Wir alten Frauen müssen sichtbar sein oder werden. Ich muss mich auch selber akzeptieren, so wie ich bin. Dabei darf ich anders denkende alte Frauen nicht vergessen und muss akzeptieren, dass sie einen anderen Weg eingeschlagen haben.
Wichtig ist, dass ich mich um mich kümmere, dass ich mich wichtig nehme. Auch wenn ich durch mein Verhalten aus meiner bisherigen Frauenrolle/Mutterrolle schlüpfe.
Durch diese innere Freiheit entscheide ich selbstständig was ich will, kann, tue. Fange ich mit der Umsetzung einmal an, dass ich nein sage, obwohl mein Umfeld ein Ja erwartet?

Barbara Bischoff

Ich und die Welt
Vor der Reise an die Frühlingstagung dachte ich, es wäre wohl aus gesundheitlichen Gründen besser, zuhause zu bleiben. Wie froh war ich, dass ich meine Müdigkeit überwunden hatte. Die herzlichen Umarmungen, der Austausch mit vielen Frauen, die kraftvollen Voten von Zita Küng, das gemeinsame Tanzen, Trommeln und Rasseln füllten mich mit neuer Energie.
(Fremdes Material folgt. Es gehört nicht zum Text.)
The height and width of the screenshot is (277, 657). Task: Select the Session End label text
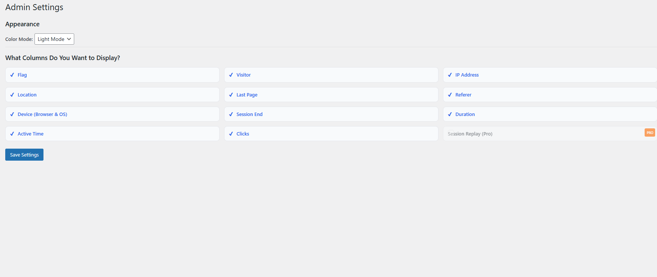click(x=249, y=114)
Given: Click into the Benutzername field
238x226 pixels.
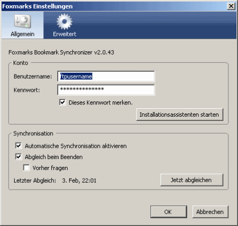Looking at the screenshot, I should [x=106, y=77].
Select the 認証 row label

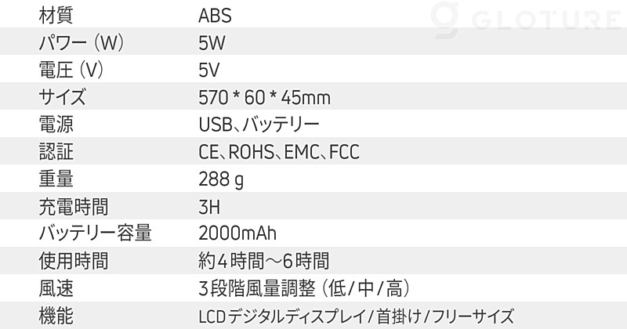coord(56,152)
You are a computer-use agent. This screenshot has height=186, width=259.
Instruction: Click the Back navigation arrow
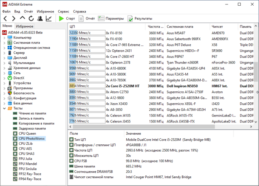pos(5,18)
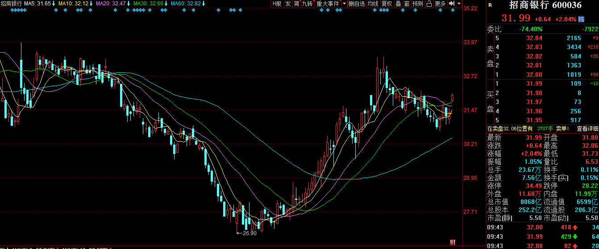The width and height of the screenshot is (599, 249).
Task: Click the lock icon in chart toolbar
Action: click(429, 4)
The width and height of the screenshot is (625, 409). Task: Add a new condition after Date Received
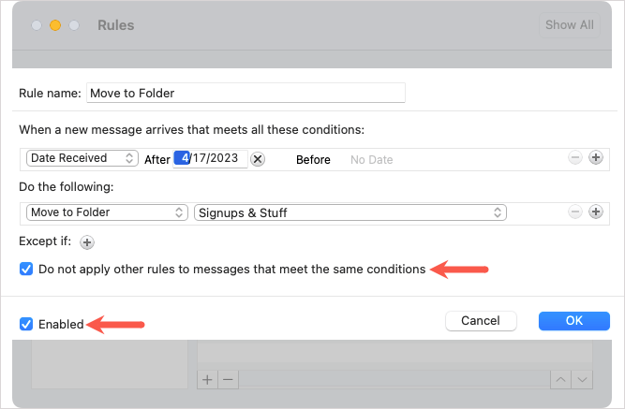[x=595, y=158]
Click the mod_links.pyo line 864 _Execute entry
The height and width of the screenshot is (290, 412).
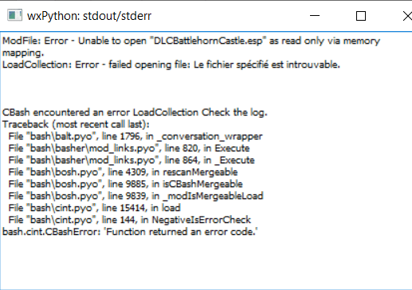point(131,160)
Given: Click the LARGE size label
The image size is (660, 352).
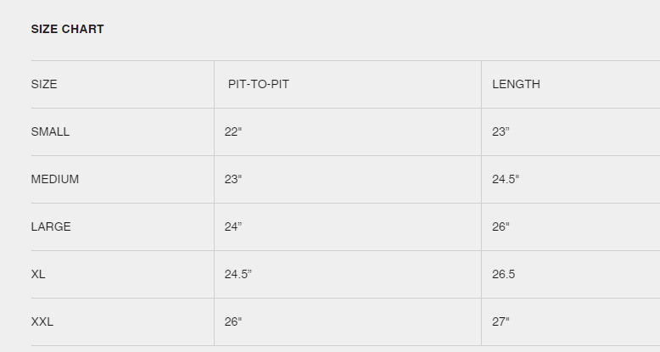Looking at the screenshot, I should pos(51,226).
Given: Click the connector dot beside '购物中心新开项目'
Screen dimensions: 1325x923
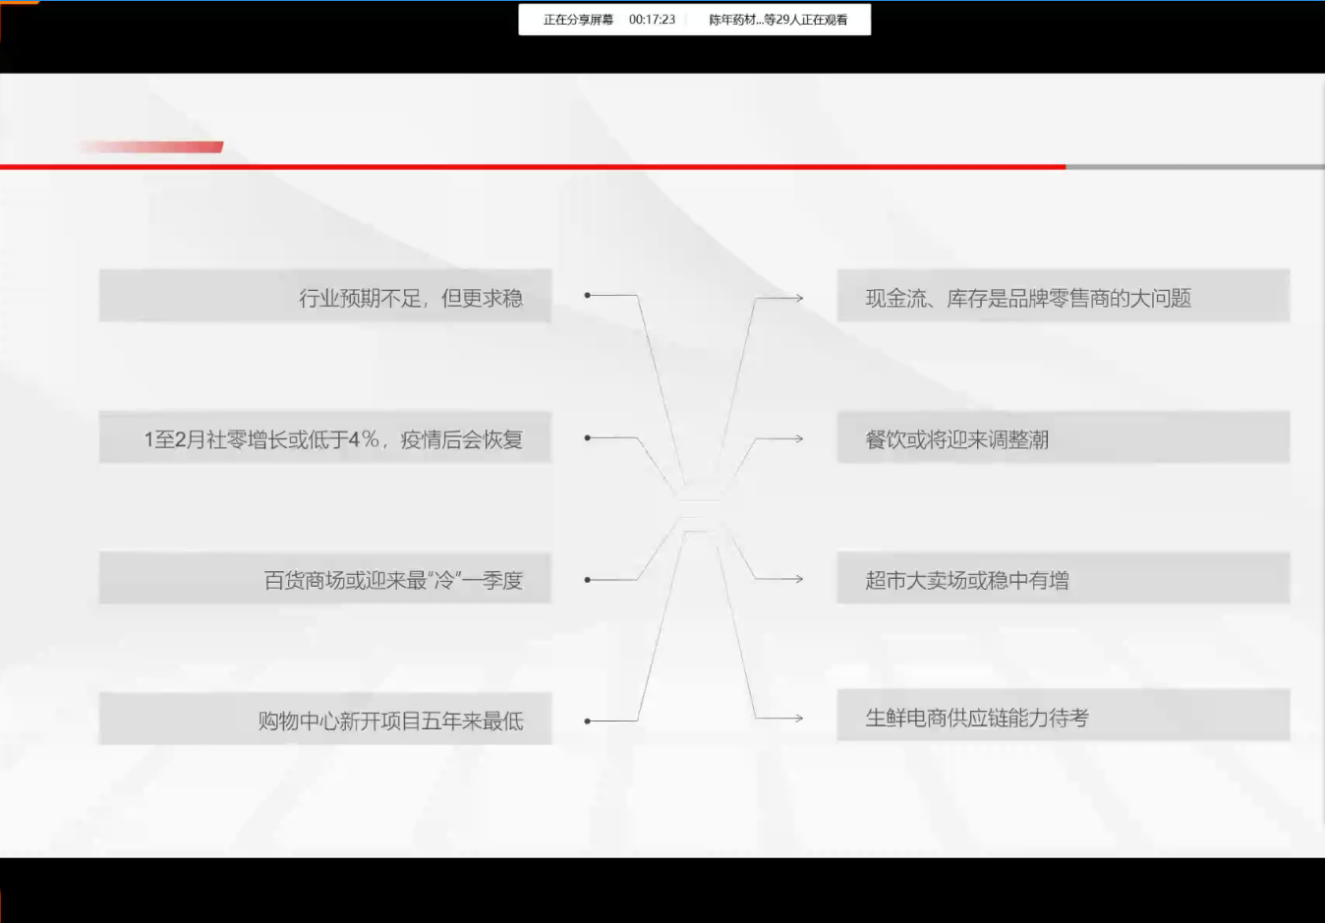Looking at the screenshot, I should pos(588,721).
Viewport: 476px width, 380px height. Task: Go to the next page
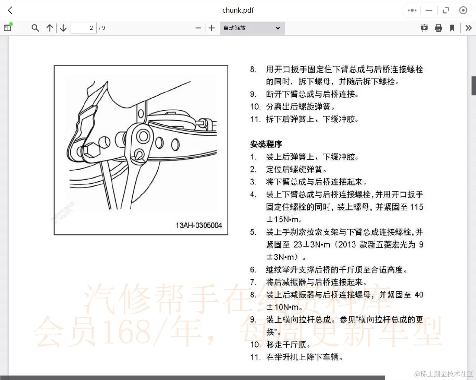pos(63,28)
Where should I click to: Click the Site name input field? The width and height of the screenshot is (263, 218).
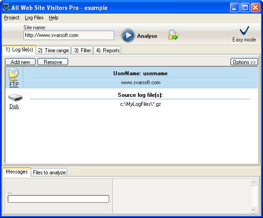[x=69, y=35]
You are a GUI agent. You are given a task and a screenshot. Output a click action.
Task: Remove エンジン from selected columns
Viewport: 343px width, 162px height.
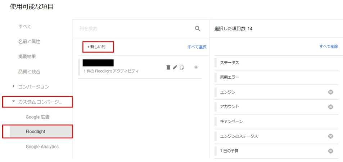click(330, 92)
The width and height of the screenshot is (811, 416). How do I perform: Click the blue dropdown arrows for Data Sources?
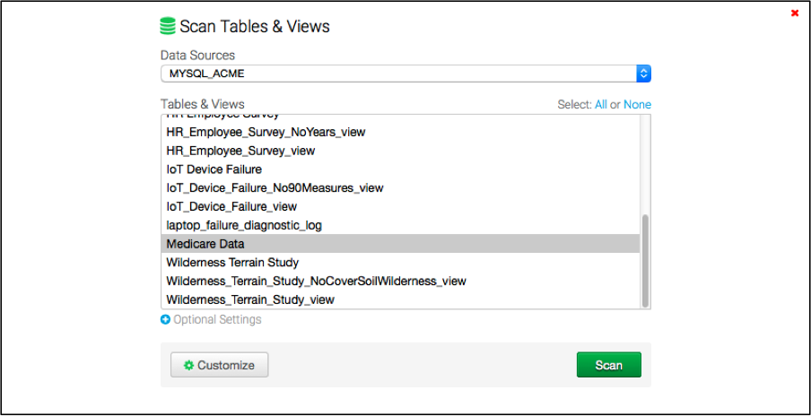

«Wie können wir uns im Zusammenhang mit dem leidigen Patriarchat von dem befreien, was die Welt, was unsere Erde aktuell derart be-herrscht und kaputt macht?» Diese Frage der Referentin traf das, was mich beschäftigt und Ohnmachtsgefühle auslösen kann. Besonders freute mich ihr Hinweis, es sei eine wesentliche Komponente des Feminismus, sich nicht bloss um Einzelpersonen zu kümmern, sondern Verantwortung für die Welt zu übernehmen, den Blick wohl selbstverständlich auf das Individuum und auf das Ganze zu richten. Wie gut tat auch ihre Aussage, es gebe nicht den einzig richtigen Feminismus, dieser sei vielseitig.
Mit ihren praktischen Beispielen machte Zita Küng Mut, dass gerade wir alten Frauen, die nichts mehr zu verlieren haben, mit unseren Erfahrungen (z.B., dass Wirtschaft ohne Care nicht möglich ist) im Kleinen etwas bewirken können, wenn wir Visionen haben, uns vernetzen und zusammentun. Ja: Wir müssen die Definitionsmacht und wichtigen Fragen zu uns holen und Orte haben, wo das, was uns wichtig ist, zum Thema wird. Wie gut zu wissen: Durch den Verein GrossmütterRevolution haben wir einen solchen Ort, wie uns die letzten 12 Jahre gezeigt haben. Die Frühlingstagung 2023 war für mich das beste Beispiel, was möglich ist, wenn frau etwas wirklich will. Ein grosser Dank gilt den Organisatorinnen und allen Beteiligten.